(Entries on locating words and elements)
____________

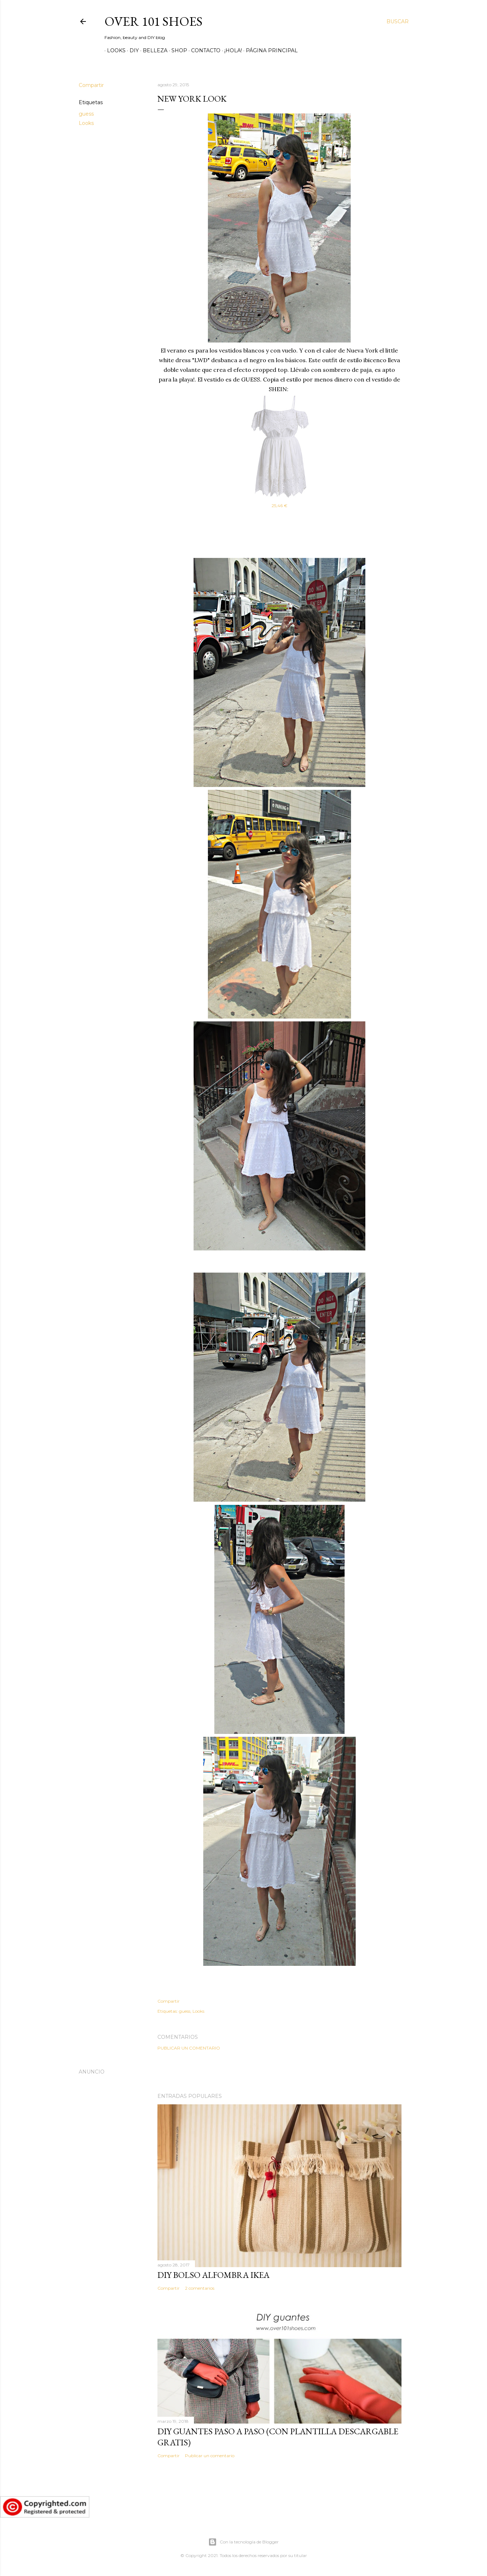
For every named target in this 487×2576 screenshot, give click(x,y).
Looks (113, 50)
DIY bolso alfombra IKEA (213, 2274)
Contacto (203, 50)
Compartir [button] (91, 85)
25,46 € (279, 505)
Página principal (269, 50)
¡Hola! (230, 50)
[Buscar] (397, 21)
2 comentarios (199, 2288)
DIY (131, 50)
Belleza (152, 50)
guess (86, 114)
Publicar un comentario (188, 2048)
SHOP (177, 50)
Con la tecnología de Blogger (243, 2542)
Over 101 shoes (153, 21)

____________

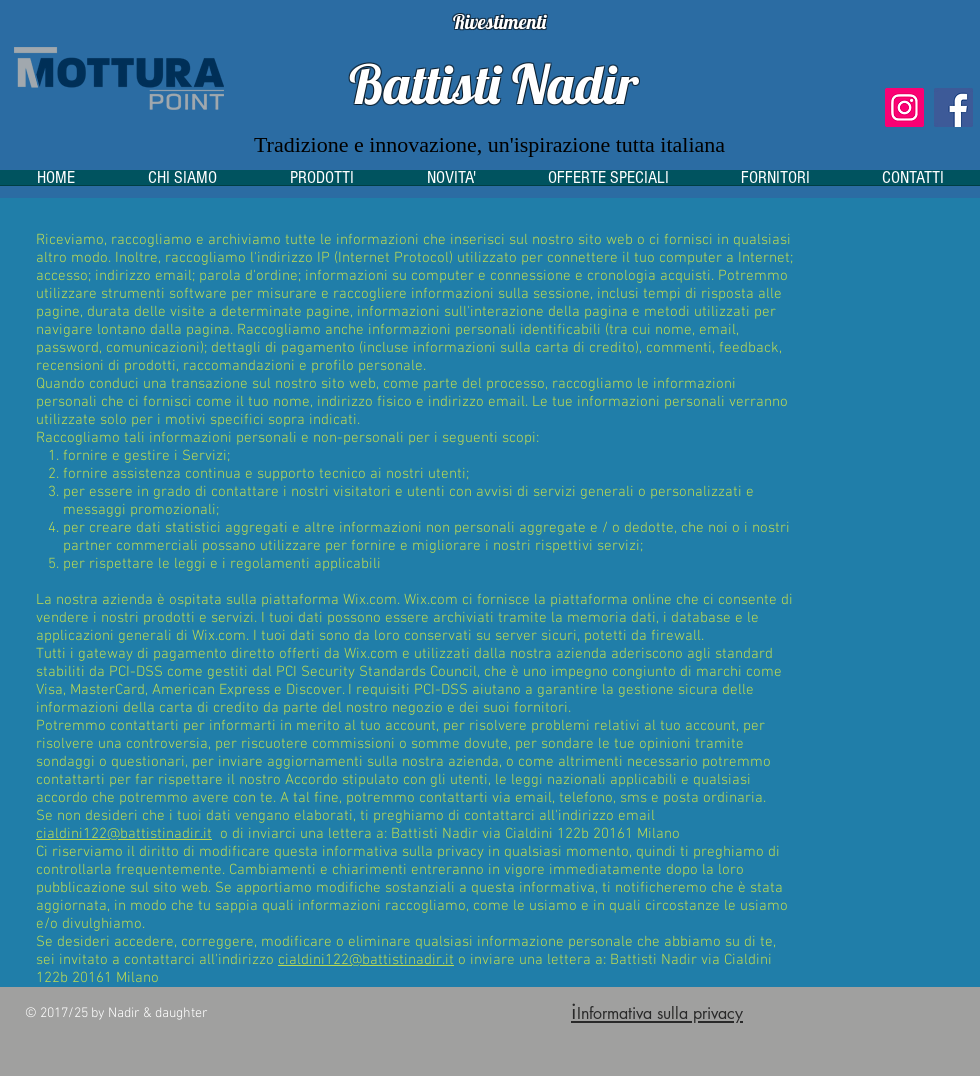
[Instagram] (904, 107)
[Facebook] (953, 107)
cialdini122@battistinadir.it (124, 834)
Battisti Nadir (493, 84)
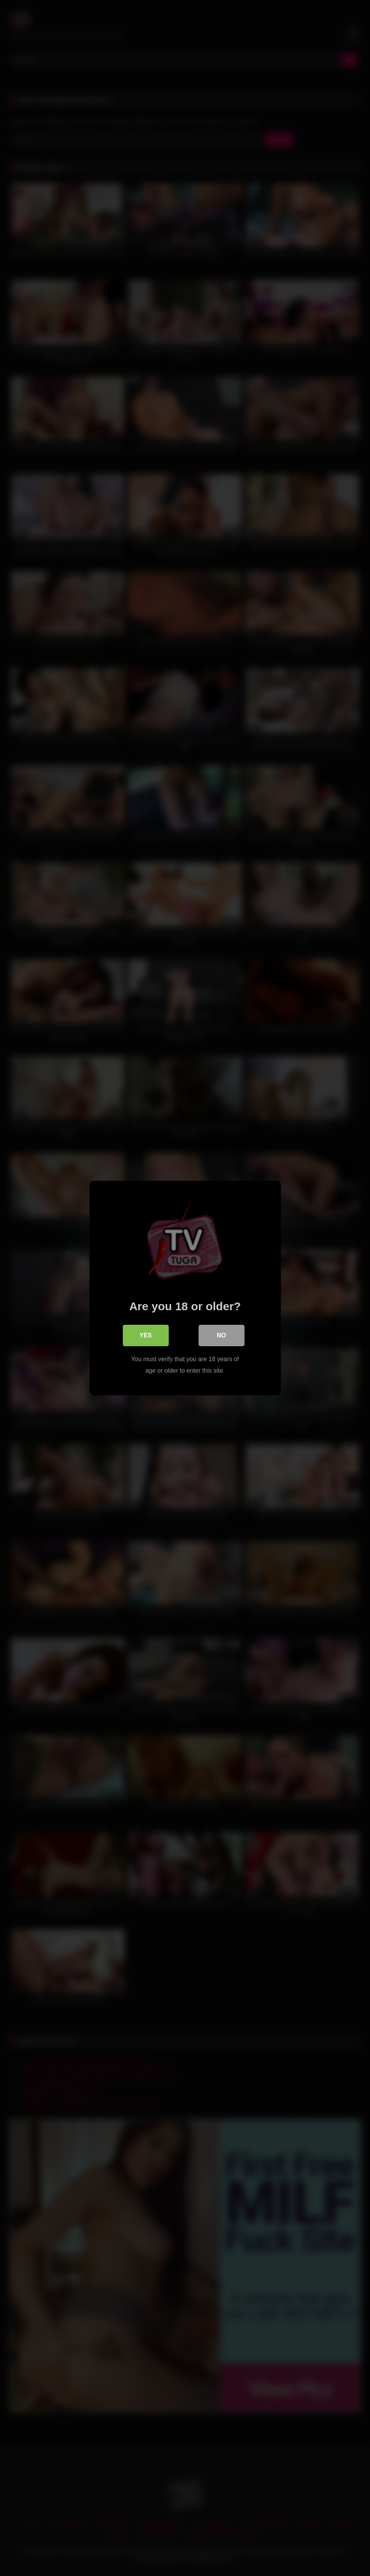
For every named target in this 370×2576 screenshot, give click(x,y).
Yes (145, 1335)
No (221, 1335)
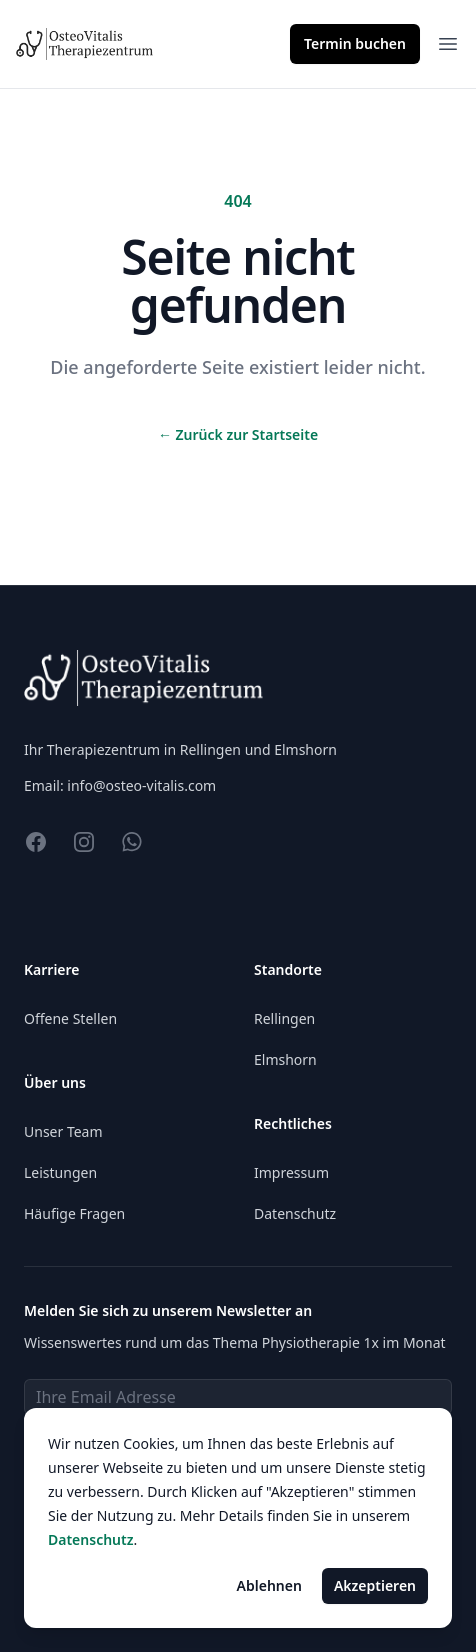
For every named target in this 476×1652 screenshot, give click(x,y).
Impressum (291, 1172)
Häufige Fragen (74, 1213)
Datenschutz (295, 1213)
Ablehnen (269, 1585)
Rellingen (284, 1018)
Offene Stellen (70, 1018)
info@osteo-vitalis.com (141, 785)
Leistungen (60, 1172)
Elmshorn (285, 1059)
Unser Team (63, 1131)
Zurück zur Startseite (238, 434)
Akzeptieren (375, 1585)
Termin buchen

____________

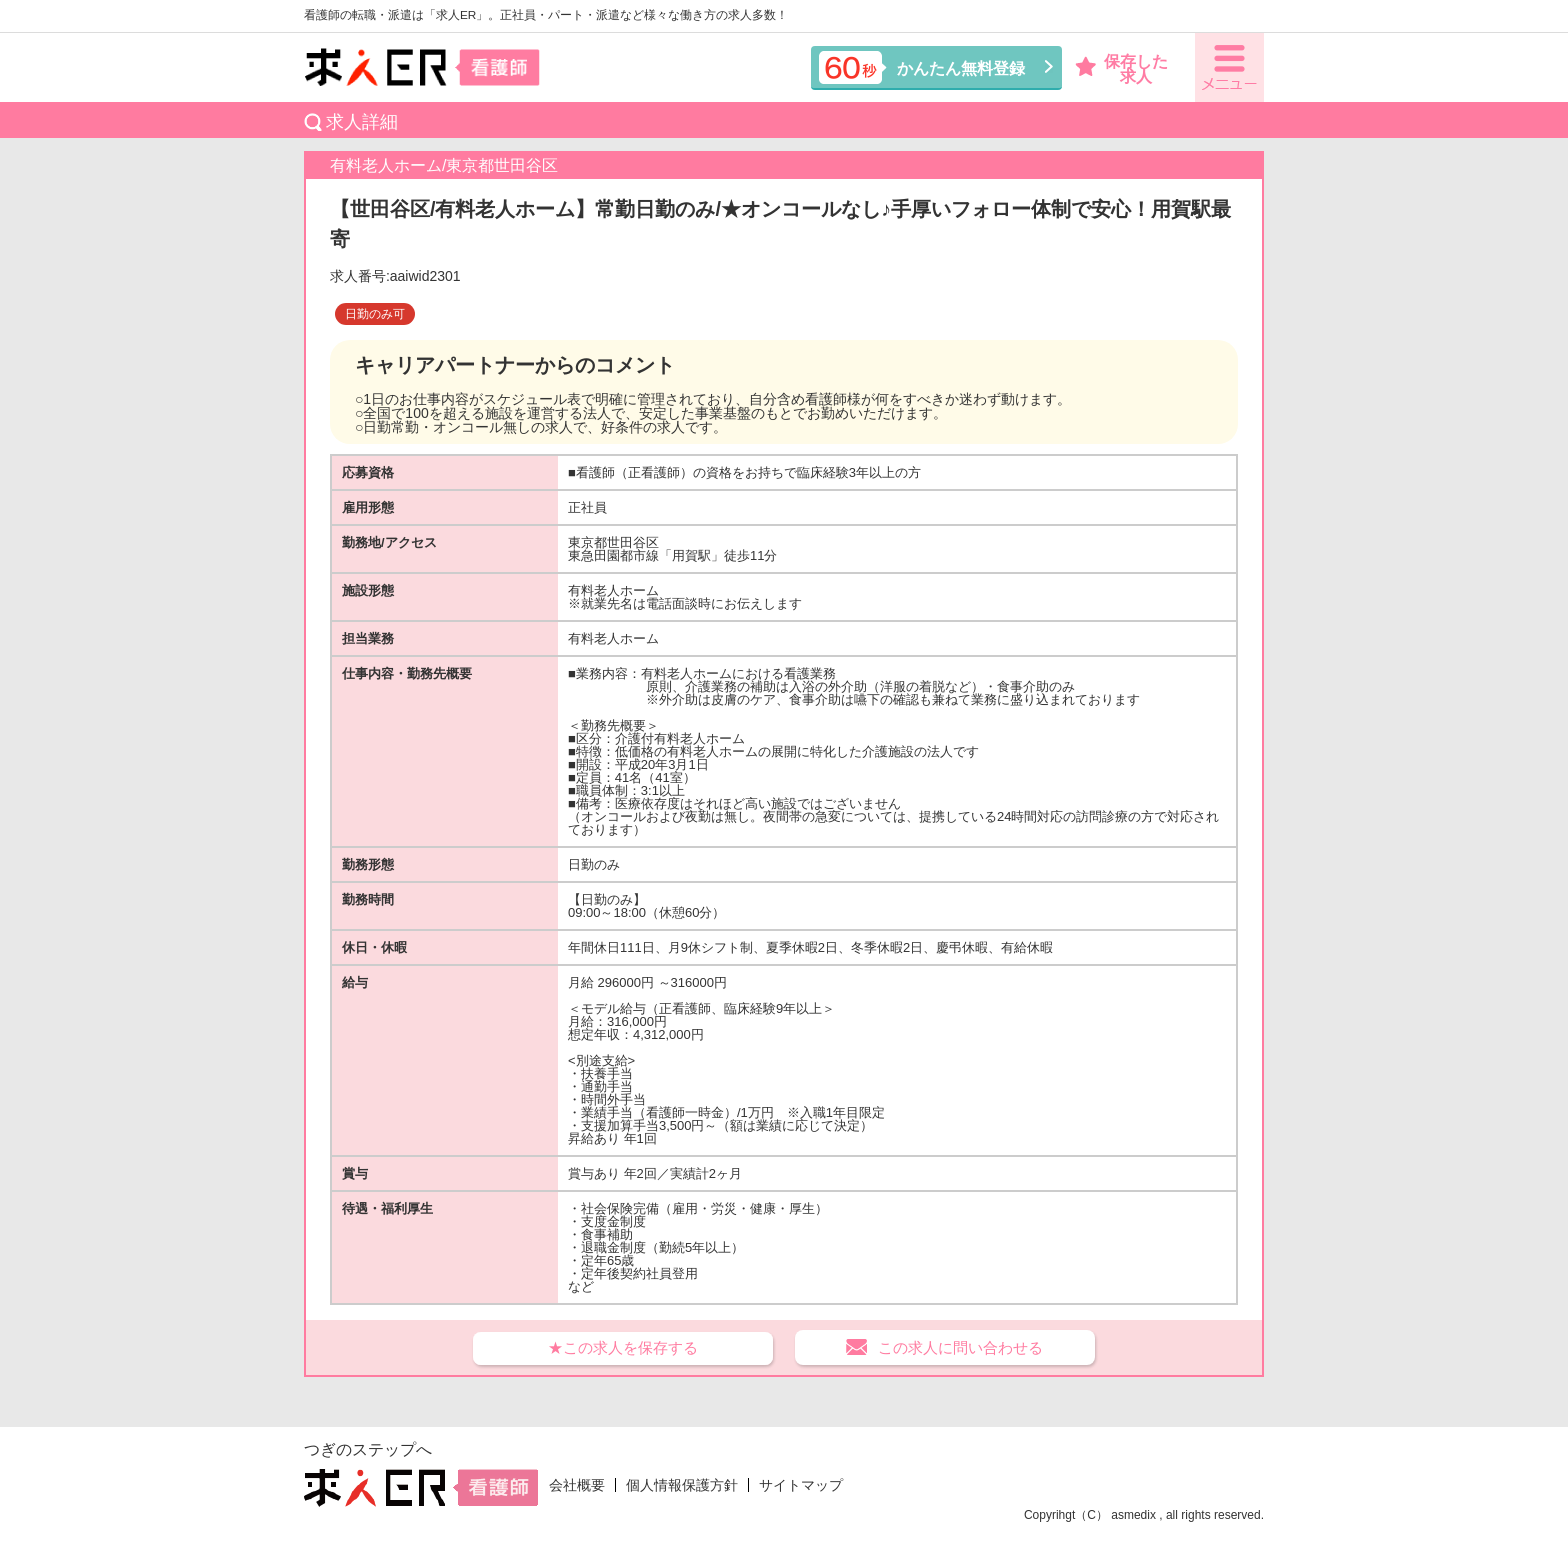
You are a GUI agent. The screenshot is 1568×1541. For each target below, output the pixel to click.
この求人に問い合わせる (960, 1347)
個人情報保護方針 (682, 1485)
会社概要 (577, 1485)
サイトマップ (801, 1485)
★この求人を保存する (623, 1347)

____________

**TASK REQUIREMENTS:** Rewrite the lines from the one containing "For every named target in this 487×2576" up to and including the one containing "Con la tecnología de Blogger (243, 2542)", changing "Contacto" to "Contact" and keeping everything else the same.

**PROBLEM SOLUTION:**
For every named target in this 487×2576 screenshot, give click(x,y).
Looks (113, 50)
DIY bolso alfombra IKEA (213, 2274)
Contact (203, 50)
Compartir [button] (91, 85)
25,46 € (279, 505)
Página principal (269, 50)
¡Hola! (230, 50)
[Buscar] (397, 21)
2 comentarios (199, 2288)
DIY (131, 50)
Belleza (152, 50)
guess (86, 114)
Publicar un comentario (188, 2048)
SHOP (177, 50)
Con la tecnología de Blogger (243, 2542)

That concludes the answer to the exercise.